What you should do: Nothing is needed except the lines below that run from the one with "Click the Actions diamond icon" through the one with "This screenshot has", repeated exactly.

Dataset records:
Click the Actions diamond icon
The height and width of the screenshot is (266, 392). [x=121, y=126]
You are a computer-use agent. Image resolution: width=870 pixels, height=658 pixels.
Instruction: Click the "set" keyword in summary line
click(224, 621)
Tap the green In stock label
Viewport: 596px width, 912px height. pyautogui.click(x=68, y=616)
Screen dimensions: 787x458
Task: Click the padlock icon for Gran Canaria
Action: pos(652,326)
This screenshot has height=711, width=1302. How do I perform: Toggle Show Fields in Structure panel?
...
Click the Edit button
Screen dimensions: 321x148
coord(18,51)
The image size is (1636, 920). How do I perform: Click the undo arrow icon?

Output for this task:
Click the Actions diamond icon
The height and width of the screenshot is (266, 392). [x=121, y=126]
You are a computer-use agent. Image resolution: width=870 pixels, height=658 pixels.
Instruction: Click the "set" keyword in summary line
click(224, 621)
Tap the green In stock label
Viewport: 596px width, 912px height. pyautogui.click(x=68, y=616)
Screen dimensions: 787x458
Task: Click the padlock icon for Gran Canaria
Action: pos(652,326)
This screenshot has height=711, width=1302. How do I perform: Toggle Show Fields in Structure panel?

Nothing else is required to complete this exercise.